### What you will do
Swap every "Where should I click to" in the records for "Where do I click to", and give the lines back with nothing else changed.

* Start Data rows *

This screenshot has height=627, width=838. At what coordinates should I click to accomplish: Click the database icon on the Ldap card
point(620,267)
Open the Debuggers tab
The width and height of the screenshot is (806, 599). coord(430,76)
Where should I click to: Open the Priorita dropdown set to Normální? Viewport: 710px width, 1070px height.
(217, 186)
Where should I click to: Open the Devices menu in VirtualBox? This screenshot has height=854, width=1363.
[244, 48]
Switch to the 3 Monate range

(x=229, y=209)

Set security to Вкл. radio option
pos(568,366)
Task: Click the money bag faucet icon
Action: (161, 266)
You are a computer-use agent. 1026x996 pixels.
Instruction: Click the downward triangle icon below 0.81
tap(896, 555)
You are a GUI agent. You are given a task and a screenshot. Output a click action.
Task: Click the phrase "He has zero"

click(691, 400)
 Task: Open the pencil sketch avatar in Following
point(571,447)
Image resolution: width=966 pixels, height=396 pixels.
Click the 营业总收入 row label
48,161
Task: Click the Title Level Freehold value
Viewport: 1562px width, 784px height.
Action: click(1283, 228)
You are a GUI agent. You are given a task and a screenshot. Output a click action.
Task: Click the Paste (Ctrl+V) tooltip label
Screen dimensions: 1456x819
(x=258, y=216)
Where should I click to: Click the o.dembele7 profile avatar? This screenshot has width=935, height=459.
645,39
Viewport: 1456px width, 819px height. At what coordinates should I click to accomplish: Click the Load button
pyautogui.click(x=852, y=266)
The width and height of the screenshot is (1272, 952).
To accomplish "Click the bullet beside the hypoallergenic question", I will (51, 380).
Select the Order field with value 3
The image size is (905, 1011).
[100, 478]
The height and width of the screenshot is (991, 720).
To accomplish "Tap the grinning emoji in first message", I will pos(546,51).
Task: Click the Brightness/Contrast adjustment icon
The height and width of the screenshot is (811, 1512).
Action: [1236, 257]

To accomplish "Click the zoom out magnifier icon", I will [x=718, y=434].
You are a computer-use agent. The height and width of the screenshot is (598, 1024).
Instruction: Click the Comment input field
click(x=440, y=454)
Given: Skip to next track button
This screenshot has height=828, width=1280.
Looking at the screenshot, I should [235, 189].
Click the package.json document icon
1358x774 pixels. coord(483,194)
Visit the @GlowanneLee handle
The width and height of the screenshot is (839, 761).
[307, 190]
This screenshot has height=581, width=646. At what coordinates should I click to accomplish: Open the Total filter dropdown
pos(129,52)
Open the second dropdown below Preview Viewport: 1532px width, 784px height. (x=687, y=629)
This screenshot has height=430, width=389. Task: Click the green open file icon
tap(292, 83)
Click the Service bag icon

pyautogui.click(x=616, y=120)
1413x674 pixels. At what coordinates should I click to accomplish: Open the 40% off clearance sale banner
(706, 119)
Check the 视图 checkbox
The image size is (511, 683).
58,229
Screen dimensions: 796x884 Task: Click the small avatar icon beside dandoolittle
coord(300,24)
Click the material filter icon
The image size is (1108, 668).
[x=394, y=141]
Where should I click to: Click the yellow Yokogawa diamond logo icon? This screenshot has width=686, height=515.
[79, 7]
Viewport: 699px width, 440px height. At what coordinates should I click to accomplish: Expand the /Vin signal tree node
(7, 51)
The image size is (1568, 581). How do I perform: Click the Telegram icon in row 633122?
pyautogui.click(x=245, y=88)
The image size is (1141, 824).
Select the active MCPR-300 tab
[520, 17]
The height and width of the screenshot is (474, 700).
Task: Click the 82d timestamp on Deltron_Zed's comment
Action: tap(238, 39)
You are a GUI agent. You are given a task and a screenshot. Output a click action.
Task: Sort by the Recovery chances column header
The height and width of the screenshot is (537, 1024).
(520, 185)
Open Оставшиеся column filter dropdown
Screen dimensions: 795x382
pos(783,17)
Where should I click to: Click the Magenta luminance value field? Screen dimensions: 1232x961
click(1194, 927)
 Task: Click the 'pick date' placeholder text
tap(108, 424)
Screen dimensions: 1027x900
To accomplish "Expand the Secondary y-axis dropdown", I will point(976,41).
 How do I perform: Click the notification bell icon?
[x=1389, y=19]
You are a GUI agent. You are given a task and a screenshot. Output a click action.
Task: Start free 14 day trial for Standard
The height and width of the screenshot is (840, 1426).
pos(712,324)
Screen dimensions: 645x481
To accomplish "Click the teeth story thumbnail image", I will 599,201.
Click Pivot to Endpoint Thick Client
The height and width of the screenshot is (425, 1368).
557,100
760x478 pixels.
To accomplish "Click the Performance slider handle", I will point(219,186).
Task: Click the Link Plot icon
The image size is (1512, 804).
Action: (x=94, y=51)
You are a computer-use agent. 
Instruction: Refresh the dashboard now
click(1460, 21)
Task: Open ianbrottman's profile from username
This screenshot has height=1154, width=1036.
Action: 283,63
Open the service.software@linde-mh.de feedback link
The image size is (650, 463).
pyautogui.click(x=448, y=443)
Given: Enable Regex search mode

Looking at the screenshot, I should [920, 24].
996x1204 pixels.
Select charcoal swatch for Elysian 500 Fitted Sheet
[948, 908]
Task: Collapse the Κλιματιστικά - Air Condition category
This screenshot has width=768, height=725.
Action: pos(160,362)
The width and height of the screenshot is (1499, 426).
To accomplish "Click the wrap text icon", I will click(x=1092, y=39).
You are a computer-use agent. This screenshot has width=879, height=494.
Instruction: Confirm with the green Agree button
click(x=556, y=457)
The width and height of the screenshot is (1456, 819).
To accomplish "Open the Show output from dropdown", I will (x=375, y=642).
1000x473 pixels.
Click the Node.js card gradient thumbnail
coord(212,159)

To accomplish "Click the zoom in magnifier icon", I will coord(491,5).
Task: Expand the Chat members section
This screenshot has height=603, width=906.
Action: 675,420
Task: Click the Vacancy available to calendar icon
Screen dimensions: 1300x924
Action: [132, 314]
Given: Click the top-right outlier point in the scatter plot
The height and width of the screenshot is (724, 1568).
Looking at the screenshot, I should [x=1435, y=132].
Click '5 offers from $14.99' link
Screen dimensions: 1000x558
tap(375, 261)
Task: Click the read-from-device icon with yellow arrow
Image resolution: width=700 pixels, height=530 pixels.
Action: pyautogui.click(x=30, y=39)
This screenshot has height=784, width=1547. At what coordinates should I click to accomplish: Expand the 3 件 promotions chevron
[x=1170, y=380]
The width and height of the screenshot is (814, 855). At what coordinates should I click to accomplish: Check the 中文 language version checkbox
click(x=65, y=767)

* End Data rows *

### Output of the task
This screenshot has height=627, width=838. At what coordinates should I click to accomplish: Click the database icon on the Ldap card
point(620,267)
Open the Debuggers tab
The width and height of the screenshot is (806, 599). coord(430,76)
Where do I click to: Open the Priorita dropdown set to Normální? Viewport: 710px width, 1070px height.
(217, 186)
Where do I click to: Open the Devices menu in VirtualBox? This screenshot has height=854, width=1363.
[244, 48]
Switch to the 3 Monate range

(x=229, y=209)

Set security to Вкл. radio option
pos(568,366)
Task: Click the money bag faucet icon
Action: (161, 266)
You are a computer-use agent. 1026x996 pixels.
Instruction: Click the downward triangle icon below 0.81
tap(896, 555)
You are a GUI agent. You are given a task and a screenshot. Output a click action.
Task: Click the phrase "He has zero"

click(691, 400)
 Task: Open the pencil sketch avatar in Following
point(571,447)
Image resolution: width=966 pixels, height=396 pixels.
Click the 营业总收入 row label
48,161
Task: Click the Title Level Freehold value
Viewport: 1562px width, 784px height.
Action: click(1283, 228)
You are a GUI agent. You are given a task and a screenshot. Output a click action.
Task: Click the Paste (Ctrl+V) tooltip label
Screen dimensions: 1456x819
(x=258, y=216)
Where do I click to: Click the o.dembele7 profile avatar? This screenshot has width=935, height=459.
645,39
Viewport: 1456px width, 819px height. At what coordinates should I click to accomplish: Click the Load button
pyautogui.click(x=852, y=266)
The width and height of the screenshot is (1272, 952).
To accomplish "Click the bullet beside the hypoallergenic question", I will (51, 380).
Select the Order field with value 3
The image size is (905, 1011).
[100, 478]
The height and width of the screenshot is (991, 720).
To accomplish "Tap the grinning emoji in first message", I will pos(546,51).
Task: Click the Brightness/Contrast adjustment icon
The height and width of the screenshot is (811, 1512).
Action: [1236, 257]

To accomplish "Click the zoom out magnifier icon", I will [x=718, y=434].
You are a computer-use agent. The height and width of the screenshot is (598, 1024).
Instruction: Click the Comment input field
click(x=440, y=454)
Given: Skip to next track button
This screenshot has height=828, width=1280.
Looking at the screenshot, I should [235, 189].
Click the package.json document icon
1358x774 pixels. coord(483,194)
Visit the @GlowanneLee handle
The width and height of the screenshot is (839, 761).
[307, 190]
This screenshot has height=581, width=646. At what coordinates should I click to accomplish: Open the Total filter dropdown
pos(129,52)
Open the second dropdown below Preview Viewport: 1532px width, 784px height. (x=687, y=629)
This screenshot has height=430, width=389. Task: Click the green open file icon
tap(292, 83)
Click the Service bag icon

pyautogui.click(x=616, y=120)
1413x674 pixels. At what coordinates should I click to accomplish: Open the 40% off clearance sale banner
(706, 119)
Check the 视图 checkbox
The image size is (511, 683).
58,229
Screen dimensions: 796x884 Task: Click the small avatar icon beside dandoolittle
coord(300,24)
Click the material filter icon
The image size is (1108, 668).
[x=394, y=141]
Where do I click to: Click the yellow Yokogawa diamond logo icon? This screenshot has width=686, height=515.
[79, 7]
Viewport: 699px width, 440px height. At what coordinates should I click to accomplish: Expand the /Vin signal tree node
(7, 51)
The image size is (1568, 581). How do I perform: Click the Telegram icon in row 633122?
pyautogui.click(x=245, y=88)
The image size is (1141, 824).
Select the active MCPR-300 tab
[520, 17]
The height and width of the screenshot is (474, 700).
Task: Click the 82d timestamp on Deltron_Zed's comment
Action: tap(238, 39)
You are a GUI agent. You are given a task and a screenshot. Output a click action.
Task: Sort by the Recovery chances column header
The height and width of the screenshot is (537, 1024).
(520, 185)
Open Оставшиеся column filter dropdown
Screen dimensions: 795x382
pos(783,17)
Where do I click to: Click the Magenta luminance value field? Screen dimensions: 1232x961
click(1194, 927)
 Task: Click the 'pick date' placeholder text
tap(108, 424)
Screen dimensions: 1027x900
To accomplish "Expand the Secondary y-axis dropdown", I will point(976,41).
 How do I perform: Click the notification bell icon?
[x=1389, y=19]
You are a GUI agent. You are given a task and a screenshot. Output a click action.
Task: Start free 14 day trial for Standard
The height and width of the screenshot is (840, 1426).
pos(712,324)
Screen dimensions: 645x481
To accomplish "Click the teeth story thumbnail image", I will 599,201.
Click Pivot to Endpoint Thick Client
The height and width of the screenshot is (425, 1368).
557,100
760x478 pixels.
To accomplish "Click the Performance slider handle", I will point(219,186).
Task: Click the Link Plot icon
The image size is (1512, 804).
Action: (x=94, y=51)
You are a computer-use agent. 
Instruction: Refresh the dashboard now
click(1460, 21)
Task: Open ianbrottman's profile from username
This screenshot has height=1154, width=1036.
Action: 283,63
Open the service.software@linde-mh.de feedback link
The image size is (650, 463).
pyautogui.click(x=448, y=443)
Given: Enable Regex search mode

Looking at the screenshot, I should [920, 24].
996x1204 pixels.
Select charcoal swatch for Elysian 500 Fitted Sheet
[948, 908]
Task: Collapse the Κλιματιστικά - Air Condition category
This screenshot has width=768, height=725.
Action: pos(160,362)
The width and height of the screenshot is (1499, 426).
To accomplish "Click the wrap text icon", I will click(x=1092, y=39).
You are a computer-use agent. This screenshot has width=879, height=494.
Instruction: Confirm with the green Agree button
click(x=556, y=457)
The width and height of the screenshot is (1456, 819).
To accomplish "Open the Show output from dropdown", I will (x=375, y=642).
1000x473 pixels.
Click the Node.js card gradient thumbnail
coord(212,159)

To accomplish "Click the zoom in magnifier icon", I will coord(491,5).
Task: Expand the Chat members section
This screenshot has height=603, width=906.
Action: 675,420
Task: Click the Vacancy available to calendar icon
Screen dimensions: 1300x924
Action: [132, 314]
Given: Click the top-right outlier point in the scatter plot
The height and width of the screenshot is (724, 1568).
Looking at the screenshot, I should [x=1435, y=132].
Click '5 offers from $14.99' link
Screen dimensions: 1000x558
tap(375, 261)
Task: Click the read-from-device icon with yellow arrow
Image resolution: width=700 pixels, height=530 pixels.
Action: pyautogui.click(x=30, y=39)
This screenshot has height=784, width=1547. At what coordinates should I click to accomplish: Expand the 3 件 promotions chevron
[x=1170, y=380]
The width and height of the screenshot is (814, 855). At what coordinates should I click to accomplish: Check the 中文 language version checkbox
click(x=65, y=767)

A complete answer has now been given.